Exercise aim ->
Return, exactly and in full, the lines of the records below starting at the one with "Leaderboards (930, 821)" and ending at the one with "Vocabulary lists (217, 887)", and no other lines.

[Opening Data extracts section]

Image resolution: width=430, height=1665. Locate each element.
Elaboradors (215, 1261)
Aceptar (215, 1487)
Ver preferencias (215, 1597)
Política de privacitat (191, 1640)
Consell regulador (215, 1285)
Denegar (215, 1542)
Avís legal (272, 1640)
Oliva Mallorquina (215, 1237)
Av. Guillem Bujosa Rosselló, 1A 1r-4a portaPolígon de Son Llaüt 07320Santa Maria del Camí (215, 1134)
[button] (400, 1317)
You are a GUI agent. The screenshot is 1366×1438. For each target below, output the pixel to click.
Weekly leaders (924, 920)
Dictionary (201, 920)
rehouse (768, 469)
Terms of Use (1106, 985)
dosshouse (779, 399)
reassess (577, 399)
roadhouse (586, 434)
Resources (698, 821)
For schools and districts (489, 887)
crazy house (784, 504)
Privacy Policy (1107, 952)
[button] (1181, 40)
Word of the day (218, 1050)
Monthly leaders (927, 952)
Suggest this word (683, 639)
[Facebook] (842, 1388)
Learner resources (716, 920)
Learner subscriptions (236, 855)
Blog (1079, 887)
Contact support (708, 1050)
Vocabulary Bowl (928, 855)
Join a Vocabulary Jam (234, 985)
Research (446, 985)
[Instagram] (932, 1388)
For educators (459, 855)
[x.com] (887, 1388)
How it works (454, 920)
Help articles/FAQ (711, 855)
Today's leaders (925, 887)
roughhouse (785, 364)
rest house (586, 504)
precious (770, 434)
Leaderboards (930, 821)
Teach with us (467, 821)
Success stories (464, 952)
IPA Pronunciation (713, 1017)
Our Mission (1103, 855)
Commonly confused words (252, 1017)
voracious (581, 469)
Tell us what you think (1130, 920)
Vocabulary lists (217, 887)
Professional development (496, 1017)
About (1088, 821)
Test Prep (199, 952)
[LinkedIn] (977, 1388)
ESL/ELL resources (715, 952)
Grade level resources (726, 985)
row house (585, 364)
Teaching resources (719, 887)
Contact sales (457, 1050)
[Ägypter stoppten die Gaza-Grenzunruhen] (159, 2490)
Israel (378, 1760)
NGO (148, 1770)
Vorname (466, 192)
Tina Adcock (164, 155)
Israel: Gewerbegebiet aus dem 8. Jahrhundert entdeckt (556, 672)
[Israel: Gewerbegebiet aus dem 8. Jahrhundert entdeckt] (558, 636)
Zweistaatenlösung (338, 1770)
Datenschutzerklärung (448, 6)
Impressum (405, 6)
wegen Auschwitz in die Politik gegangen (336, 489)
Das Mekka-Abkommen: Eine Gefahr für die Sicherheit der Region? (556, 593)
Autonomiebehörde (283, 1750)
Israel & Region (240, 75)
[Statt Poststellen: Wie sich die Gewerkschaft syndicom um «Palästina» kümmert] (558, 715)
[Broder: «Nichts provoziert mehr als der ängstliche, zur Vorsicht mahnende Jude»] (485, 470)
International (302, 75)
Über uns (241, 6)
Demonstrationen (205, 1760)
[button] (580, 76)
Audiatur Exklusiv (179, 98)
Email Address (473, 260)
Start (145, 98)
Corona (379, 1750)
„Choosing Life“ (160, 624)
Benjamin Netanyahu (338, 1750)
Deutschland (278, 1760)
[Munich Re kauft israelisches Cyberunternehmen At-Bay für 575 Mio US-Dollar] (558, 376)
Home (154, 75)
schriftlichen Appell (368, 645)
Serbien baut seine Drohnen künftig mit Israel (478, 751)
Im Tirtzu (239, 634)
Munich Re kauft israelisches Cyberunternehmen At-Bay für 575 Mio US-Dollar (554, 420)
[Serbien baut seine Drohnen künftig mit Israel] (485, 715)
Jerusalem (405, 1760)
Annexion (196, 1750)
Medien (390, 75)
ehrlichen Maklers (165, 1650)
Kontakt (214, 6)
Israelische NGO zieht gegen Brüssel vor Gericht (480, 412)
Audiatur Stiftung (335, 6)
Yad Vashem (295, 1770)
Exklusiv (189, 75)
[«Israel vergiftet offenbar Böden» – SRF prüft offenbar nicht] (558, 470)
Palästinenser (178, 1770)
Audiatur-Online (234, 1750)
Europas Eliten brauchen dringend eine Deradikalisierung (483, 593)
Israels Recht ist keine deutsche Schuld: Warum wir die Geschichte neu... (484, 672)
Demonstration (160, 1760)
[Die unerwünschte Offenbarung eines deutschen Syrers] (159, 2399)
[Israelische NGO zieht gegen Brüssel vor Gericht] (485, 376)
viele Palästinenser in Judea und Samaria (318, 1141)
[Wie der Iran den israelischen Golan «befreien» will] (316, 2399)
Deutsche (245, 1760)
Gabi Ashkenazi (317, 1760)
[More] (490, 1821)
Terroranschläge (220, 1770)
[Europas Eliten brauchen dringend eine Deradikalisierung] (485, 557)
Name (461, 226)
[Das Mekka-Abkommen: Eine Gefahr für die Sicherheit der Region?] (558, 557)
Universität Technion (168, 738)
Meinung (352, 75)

[Closing Data extracts section]

Task response ->
Leaderboards (930, 821)
Teach with us (467, 821)
Success stories (464, 952)
IPA Pronunciation (713, 1017)
Our Mission (1103, 855)
Commonly confused words (252, 1017)
voracious (581, 469)
Tell us what you think (1130, 920)
Vocabulary lists (217, 887)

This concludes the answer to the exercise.